February 13, 2009 6:51 AM
Posted by Benjamin J. Romano
With one major case challenging Microsoft's Windows marketing practices nearing a make-or-break juncture, another one was filed. A woman sued Microsoft in federal court in Seattle this week claiming that the company abused its monopoly power to force her to pay extra for a downgrade from Windows Vista to its predecessor, Windows XP.
Emma Alvarado bought a laptop from Lenovo on June 20, 2008, with Windows Vista Business preinstalled. She paid Lenovo "an additional $59.25 in order to 'downgrade' her operating system to Windows XP Professional." Alvarado is seeking class-action status. Here's a copy of her complaint, filed Wednesday: 13-page PDF.

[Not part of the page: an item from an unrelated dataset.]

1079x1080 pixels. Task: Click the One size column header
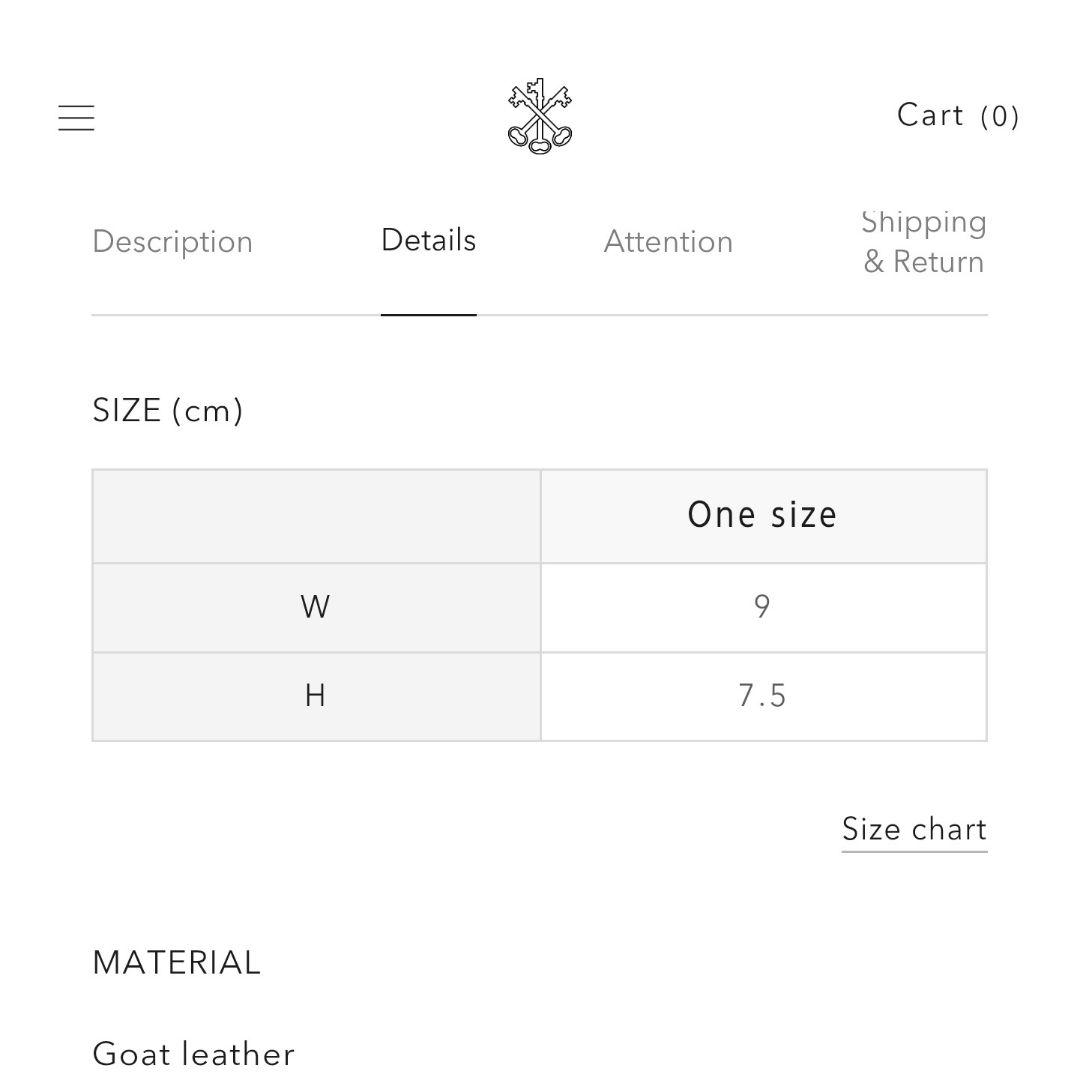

Microsoft had not filed a response to the complaint and a spokesperson could not immediately be reached. [Update, 9:04 a.m.: Spokesman David Bowermaster said via e-mail: "We have not yet been served with this lawsuit, so it would be premature to comment."]
In the complaint, Alvarado's attorneys allege:
"As the sole licensor of Windows Vista, Microsoft enjoys vast power over OEMs which it has used and continues to use to stifle competition. ... Microsoft has used its power to coerce OEMs, internet access providers ("IAPs") and others into agreeing to restrictive and anti-competitive licensing terms for its Windows XP operating system in order to stifle competition in the market. ...

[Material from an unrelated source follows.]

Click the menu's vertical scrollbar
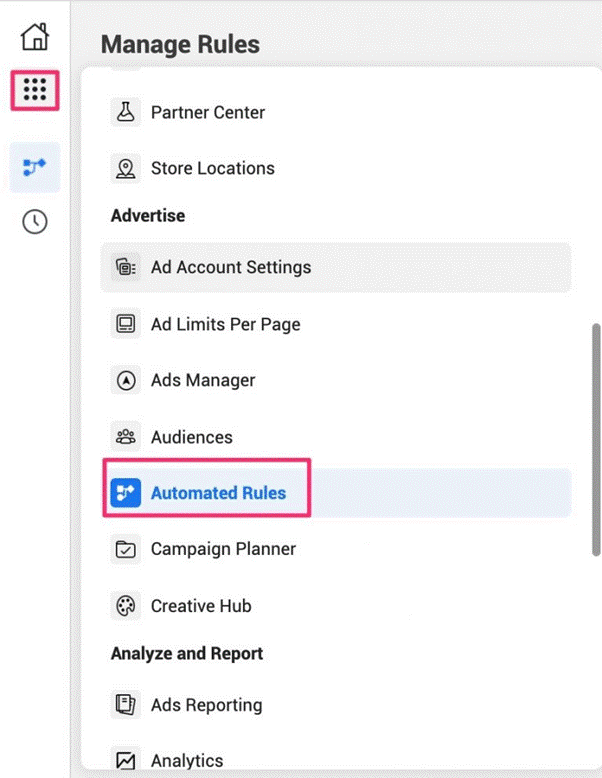602x778 pixels. coord(597,440)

"Consumers have encountered numerous problems using the Vista operating system, and these problems have been widely publicized in various media outlets. As a result, many consumers would prefer to purchase a new computer pre-installed with the Windows XP operating system or at least not pre-installed with the Vista operating system. However, Microsoft has used its market power to take advantage of consumer demand for the Windows XP operating system by requiring consumers to purchase computers pre-installed with the Vista operating system and to pay additional sums to 'downgrade' to the Windows XP operating system. ...
"To date, nearly one in three consumers purchasing a new computer has paid to downgrade the operating system from Vista to Windows XP."
They allege the company violated:
- the Washington Unfair Business Practices Act, by operating an unlawful trust that limited competition and inflated prices for Vista and XP, and kept PC makers from pre-installing XP;
- the Washington Consumer Protection Act;
- the Washington Business Practices Act.
The plaintiff is seeking treble damages and legal fees, and asking the court to stop Microsoft from engaging in the anti-competitive behavior alleged in the complaint.
The proposed class includes U.S. residents who "purchased a computer with the Windows Vista
operating system for their own use and not for resale at any time during the four years preceding the date of filing of this complaint and paid to downgrade to the Windows XP operating system."
By the way, is U.S. District Court Judge Marsha Pechman becoming one of the most experienced judges in the country when it comes to the nuances of recent Windows operating systems?
This case is in her court, as is the ongoing Vista Capable class action lawsuit, which is nearing a make-or-break moment. Pechman told the Vista Capable parties on Jan. 22 that she would rule on Microsoft's motions to dismiss the suit in about 2 1/2 weeks -- roughly now.
Credit to the Seattle P-I's Joe Tartakoff, who first reported the XP downgrade suit.